Il premiato ringrazia la famiglia (“Sono l'ultimo di 10 fratelli”) e la scuola, dove ha insegnato per tanti anni, diventando un big tra i docenti del Liceo Brocchi. Ricorda i “suoi” due docenti, che tanto hanno significato per a sua formazione: il professori Roberto Roberti di Storia e Filosofia e Barbara Zanchetta di Storia dell'Arte. Sottolinea “la profonda collaborazione tra colleghi”: “Se sono diventato forse in parte quello che la motivazione afferma, è dovuto all'armonia che è sempre esistita nei nostri consigli di classe, sempre puntando all'autonomia e alla capacità di critica dei nostri allievi.”

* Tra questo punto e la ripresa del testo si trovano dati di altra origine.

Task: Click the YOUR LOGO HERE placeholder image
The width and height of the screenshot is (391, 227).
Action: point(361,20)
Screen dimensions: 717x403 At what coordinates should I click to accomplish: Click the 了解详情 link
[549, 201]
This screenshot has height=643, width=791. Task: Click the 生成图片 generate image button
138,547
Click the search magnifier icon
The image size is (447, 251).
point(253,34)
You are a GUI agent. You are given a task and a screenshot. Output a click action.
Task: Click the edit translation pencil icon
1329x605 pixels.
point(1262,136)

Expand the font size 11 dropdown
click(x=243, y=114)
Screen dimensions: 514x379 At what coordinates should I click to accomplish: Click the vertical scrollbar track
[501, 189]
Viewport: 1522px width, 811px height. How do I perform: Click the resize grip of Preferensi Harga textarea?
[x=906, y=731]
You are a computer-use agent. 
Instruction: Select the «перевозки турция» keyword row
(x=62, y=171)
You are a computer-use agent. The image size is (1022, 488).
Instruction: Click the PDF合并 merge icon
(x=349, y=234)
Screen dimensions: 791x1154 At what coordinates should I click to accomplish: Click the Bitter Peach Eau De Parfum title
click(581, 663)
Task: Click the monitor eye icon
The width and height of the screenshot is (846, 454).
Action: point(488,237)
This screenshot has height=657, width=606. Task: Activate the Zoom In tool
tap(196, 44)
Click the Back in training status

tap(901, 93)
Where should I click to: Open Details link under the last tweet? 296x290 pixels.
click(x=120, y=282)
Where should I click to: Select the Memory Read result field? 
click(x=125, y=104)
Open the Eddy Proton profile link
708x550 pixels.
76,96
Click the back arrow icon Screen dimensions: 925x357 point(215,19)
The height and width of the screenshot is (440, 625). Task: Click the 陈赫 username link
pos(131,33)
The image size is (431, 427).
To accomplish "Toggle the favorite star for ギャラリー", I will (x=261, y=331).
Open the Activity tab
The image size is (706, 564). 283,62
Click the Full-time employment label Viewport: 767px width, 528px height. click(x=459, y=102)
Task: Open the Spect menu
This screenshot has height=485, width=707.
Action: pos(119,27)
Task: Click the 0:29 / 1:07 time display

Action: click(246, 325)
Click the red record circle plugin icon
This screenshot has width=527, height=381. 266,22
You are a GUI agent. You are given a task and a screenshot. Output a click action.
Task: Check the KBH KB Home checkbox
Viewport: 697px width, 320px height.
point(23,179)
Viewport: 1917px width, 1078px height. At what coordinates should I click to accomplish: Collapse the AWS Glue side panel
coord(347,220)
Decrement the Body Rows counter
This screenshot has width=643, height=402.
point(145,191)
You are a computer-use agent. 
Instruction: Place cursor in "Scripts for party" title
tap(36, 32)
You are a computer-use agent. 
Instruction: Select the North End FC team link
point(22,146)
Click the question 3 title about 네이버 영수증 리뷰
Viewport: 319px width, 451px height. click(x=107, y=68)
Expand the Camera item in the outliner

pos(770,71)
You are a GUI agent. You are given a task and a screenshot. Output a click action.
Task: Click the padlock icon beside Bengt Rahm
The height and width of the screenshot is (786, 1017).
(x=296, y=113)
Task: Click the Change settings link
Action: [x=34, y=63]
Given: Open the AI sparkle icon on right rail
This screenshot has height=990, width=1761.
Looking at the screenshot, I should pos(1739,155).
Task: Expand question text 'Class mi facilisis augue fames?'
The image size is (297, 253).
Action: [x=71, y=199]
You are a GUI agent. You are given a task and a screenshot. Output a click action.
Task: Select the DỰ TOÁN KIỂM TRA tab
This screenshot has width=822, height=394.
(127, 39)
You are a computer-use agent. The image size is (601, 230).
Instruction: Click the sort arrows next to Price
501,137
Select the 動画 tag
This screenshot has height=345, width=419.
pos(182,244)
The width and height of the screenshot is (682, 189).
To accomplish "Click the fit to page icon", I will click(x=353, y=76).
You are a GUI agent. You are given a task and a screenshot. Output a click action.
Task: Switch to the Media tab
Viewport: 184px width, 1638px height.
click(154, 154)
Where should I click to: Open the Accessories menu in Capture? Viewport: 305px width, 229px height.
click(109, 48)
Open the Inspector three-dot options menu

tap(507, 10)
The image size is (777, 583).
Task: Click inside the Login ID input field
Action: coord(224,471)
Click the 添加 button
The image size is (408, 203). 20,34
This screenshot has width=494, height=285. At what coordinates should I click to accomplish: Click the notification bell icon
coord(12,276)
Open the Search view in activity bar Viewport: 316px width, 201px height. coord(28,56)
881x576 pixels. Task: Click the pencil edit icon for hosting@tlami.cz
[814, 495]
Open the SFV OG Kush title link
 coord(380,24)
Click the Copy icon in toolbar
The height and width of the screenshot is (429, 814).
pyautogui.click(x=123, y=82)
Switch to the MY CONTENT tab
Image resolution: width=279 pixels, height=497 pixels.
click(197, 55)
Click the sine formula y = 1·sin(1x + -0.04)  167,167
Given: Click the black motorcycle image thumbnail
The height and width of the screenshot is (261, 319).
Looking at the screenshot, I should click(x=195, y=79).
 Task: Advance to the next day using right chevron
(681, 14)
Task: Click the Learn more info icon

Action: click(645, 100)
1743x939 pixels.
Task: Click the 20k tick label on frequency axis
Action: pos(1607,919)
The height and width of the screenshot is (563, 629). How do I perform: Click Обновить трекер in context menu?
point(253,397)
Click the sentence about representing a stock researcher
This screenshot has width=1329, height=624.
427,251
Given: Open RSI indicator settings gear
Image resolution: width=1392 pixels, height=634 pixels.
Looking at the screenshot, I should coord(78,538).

Il “Premio Cultura” ringrazia anche l'Associazione 26 Settembre, di cui è stato per anni il riservato frontman: “L'Associazione è nata in anni difficili, in cui certe nostalgie rischiavano di diventare movimento di azione. Dodici gruppi di volontariato di sono federati perché venisse conservata la memoria del terribile momento di Bassano (l'Eccidio del Grappa, NdR), comunicandolo ai giovani affinché non venisse banalizzato. In questi anni si sono aperti numerosissimi archivi, imporranti per l'opera di divulgazione su una pagina di storia da cui è nata la nostra libertà e democrazia.”
Andolfato - protagonista in città del dialogo interculturale - ringrazia infine l'Associazione Babele, l'Associazione culturale islamica “la Pace” e l'Associazione dei Kossovari e Albanesi “che festeggia i vent'anni dalla sua costituzione”. E termina il suo intervento leggendo la bellissima “lettera” di Mario Rigoni Stern a Jacopo Bassano, che racconta lo “speciale rapporto” del grande scrittore asiaghese con il nostro più grande pittore.
E' il gran finale della cerimonia: e il pubblico gradisce.